WHAT IS NEEDED:
Answer these questions using the excerpt on the grantor trust rules:
(a) Which sections of the Internal Revenue Code contain the grantor trust rules?
(b) What is a trust called when the settlor or another person is treated as the owner of the trust assets for US tax purposes?
(c) For income tax purposes, how is a US person who transfers property to a foreign trust generally treated?

DOCUMENT EXCERPT:

Posted by William Byrnes on February 9, 2011

Although trusts can be taxpayers, Sections 671 to 679 of the Internal Revenue Code contain the so-called ‘grantor trust rules’, which treat certain trust settlors (and sometimes persons other than the settlor) as the owner of a portion or all of a trust’s income, deductions and credits for US tax purposes. A trust where the settlor (or other person) is treated as the owner of the trust assets for US tax purposes is referred to as a ‘grantor trust’. The grantor trust rules apply to both foreign and domestic trusts, but in different ways.

Under the grantor trust rules, a US person who transfers property to a foreign trust is generally treated for income tax purposes as the owner of that portion of the trust attributable to the transferred property, even if the trust would not have been a grantor trust had it been domestic.

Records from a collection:

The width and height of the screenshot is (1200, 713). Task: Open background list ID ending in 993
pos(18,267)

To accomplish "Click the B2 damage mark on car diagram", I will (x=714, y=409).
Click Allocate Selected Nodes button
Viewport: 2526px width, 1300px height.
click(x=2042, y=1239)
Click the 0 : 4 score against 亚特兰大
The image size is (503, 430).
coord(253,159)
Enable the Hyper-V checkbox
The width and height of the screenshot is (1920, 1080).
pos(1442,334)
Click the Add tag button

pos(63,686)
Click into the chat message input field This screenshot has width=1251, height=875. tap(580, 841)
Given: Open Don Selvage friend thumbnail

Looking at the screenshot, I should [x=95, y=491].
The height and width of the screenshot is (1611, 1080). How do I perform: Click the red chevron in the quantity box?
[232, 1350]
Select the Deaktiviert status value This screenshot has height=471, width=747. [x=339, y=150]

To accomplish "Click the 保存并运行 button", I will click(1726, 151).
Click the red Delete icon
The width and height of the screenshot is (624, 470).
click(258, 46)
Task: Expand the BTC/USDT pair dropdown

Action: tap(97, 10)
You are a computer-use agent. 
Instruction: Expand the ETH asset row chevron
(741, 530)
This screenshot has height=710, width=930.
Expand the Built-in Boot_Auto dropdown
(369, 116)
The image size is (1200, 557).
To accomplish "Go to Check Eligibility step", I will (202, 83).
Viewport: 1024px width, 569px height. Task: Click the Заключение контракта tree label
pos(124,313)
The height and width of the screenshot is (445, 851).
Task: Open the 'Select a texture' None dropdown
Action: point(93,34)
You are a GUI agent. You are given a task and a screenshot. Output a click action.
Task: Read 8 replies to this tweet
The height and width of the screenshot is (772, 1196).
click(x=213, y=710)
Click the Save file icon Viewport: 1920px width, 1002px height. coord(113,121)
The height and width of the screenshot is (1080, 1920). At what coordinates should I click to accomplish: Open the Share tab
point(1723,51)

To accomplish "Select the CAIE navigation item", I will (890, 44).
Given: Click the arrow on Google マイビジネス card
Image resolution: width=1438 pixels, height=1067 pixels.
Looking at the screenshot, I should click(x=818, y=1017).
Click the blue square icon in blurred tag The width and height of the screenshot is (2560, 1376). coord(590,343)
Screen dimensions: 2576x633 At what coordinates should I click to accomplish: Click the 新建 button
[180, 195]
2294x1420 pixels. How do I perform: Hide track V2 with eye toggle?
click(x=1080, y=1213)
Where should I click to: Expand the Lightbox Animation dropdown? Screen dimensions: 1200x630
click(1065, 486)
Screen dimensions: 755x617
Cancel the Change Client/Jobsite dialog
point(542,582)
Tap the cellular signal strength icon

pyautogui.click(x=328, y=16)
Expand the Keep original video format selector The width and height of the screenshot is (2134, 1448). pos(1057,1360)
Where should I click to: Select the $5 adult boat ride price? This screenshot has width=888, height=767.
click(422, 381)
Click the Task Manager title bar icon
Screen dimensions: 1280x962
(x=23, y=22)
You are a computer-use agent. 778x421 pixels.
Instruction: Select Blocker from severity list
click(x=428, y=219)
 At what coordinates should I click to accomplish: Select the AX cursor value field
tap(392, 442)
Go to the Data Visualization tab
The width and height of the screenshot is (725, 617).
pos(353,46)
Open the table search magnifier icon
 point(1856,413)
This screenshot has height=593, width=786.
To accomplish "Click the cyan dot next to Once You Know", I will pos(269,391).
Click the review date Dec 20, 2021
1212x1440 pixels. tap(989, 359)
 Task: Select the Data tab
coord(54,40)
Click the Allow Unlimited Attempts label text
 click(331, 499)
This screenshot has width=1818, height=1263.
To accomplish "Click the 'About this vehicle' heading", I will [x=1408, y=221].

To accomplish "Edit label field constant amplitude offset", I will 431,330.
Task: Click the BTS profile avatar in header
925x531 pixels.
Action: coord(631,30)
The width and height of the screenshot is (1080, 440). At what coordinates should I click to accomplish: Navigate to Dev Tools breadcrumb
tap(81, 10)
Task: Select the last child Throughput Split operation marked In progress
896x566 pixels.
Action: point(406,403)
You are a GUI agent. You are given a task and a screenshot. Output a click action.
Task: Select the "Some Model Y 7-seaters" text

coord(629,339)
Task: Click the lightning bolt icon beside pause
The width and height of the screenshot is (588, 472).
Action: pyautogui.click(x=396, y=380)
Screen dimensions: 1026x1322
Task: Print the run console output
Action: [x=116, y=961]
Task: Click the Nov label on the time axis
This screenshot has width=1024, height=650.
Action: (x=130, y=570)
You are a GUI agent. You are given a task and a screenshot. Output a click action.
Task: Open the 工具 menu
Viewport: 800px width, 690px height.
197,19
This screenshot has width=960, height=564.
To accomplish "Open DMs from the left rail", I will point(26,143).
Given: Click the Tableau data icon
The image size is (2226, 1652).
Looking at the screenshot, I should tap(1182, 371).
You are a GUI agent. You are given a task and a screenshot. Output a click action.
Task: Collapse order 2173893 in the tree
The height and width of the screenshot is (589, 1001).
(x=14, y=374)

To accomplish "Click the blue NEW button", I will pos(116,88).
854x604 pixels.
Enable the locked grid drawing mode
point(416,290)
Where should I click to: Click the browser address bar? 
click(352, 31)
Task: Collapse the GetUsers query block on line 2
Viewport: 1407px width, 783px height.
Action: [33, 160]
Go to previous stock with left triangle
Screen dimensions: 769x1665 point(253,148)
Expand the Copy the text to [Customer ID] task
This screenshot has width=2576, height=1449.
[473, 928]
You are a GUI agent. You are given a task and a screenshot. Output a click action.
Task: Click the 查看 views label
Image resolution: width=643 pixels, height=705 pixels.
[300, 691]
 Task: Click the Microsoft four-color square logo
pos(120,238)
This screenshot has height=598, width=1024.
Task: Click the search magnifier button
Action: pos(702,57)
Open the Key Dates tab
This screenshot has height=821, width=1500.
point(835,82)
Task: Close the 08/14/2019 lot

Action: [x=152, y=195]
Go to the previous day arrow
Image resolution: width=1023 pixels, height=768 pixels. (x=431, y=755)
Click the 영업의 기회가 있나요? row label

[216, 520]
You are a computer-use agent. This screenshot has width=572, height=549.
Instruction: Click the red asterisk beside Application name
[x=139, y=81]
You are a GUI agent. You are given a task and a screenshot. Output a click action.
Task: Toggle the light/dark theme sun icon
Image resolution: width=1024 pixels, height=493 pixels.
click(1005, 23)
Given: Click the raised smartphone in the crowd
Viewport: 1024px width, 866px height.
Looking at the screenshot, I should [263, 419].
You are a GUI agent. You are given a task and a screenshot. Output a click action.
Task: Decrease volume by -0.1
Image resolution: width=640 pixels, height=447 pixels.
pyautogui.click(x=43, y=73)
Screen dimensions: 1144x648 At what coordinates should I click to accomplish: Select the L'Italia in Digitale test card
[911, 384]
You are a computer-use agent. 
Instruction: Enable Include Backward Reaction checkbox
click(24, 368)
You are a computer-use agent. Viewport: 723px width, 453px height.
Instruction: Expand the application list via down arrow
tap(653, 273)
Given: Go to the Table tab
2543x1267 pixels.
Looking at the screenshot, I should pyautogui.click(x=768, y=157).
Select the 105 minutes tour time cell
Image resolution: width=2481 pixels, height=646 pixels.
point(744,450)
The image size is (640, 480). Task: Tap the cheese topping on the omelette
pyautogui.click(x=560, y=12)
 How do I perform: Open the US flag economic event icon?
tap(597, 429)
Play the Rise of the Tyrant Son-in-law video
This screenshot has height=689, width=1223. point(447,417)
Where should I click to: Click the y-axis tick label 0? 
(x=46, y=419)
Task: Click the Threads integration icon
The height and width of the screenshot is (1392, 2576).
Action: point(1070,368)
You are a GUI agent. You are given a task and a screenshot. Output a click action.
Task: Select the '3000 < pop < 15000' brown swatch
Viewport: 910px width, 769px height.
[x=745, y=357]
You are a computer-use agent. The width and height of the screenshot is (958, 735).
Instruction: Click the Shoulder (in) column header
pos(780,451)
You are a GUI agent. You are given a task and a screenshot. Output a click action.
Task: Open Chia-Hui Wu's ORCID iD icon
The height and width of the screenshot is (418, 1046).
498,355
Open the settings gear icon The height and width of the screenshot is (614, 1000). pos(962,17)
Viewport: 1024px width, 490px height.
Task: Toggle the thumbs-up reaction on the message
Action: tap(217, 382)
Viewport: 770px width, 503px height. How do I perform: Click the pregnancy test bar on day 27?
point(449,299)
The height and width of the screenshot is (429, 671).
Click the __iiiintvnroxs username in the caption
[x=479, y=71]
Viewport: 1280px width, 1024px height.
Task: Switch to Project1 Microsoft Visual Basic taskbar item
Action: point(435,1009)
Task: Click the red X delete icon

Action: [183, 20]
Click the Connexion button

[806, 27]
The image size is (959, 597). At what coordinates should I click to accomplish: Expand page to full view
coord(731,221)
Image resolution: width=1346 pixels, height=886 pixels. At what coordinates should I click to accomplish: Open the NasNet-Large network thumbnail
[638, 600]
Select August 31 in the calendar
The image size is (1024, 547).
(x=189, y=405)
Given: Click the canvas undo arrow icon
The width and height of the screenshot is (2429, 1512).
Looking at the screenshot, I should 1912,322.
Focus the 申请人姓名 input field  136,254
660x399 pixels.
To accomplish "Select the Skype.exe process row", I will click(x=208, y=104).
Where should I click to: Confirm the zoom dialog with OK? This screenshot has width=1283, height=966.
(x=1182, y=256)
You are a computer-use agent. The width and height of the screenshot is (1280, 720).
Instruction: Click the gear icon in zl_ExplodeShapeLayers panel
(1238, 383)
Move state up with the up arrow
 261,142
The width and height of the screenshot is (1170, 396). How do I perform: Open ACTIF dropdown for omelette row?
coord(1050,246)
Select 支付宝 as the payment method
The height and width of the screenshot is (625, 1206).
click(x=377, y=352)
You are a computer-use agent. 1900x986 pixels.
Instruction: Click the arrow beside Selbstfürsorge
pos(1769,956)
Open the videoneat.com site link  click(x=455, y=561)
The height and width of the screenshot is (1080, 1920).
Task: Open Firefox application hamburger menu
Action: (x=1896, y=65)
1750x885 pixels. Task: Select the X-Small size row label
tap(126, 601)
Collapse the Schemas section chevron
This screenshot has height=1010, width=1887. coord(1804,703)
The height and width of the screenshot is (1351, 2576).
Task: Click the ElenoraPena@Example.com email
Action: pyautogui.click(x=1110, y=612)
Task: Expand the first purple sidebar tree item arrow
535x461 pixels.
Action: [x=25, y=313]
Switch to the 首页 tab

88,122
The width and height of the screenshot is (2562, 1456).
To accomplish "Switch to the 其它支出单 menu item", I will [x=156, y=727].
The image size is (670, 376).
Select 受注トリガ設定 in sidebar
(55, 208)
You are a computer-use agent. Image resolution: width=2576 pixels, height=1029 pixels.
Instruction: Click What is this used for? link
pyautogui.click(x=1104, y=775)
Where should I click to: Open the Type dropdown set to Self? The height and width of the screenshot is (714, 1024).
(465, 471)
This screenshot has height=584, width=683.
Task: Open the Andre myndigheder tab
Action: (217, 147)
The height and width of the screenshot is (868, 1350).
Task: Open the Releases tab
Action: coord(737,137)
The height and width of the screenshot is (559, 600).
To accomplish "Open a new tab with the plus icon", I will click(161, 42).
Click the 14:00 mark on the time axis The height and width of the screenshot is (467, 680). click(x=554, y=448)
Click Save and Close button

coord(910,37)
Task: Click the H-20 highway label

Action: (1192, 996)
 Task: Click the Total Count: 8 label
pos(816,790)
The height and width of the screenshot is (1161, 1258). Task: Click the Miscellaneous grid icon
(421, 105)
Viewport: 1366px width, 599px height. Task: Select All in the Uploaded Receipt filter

EXERCISE OUTPUT:
(a) Sections 671 to 679.
(b) A grantor trust.
(c) As the owner of the portion of the trust attributable to the transferred property, even if the trust would not have been a grantor trust had it been domestic.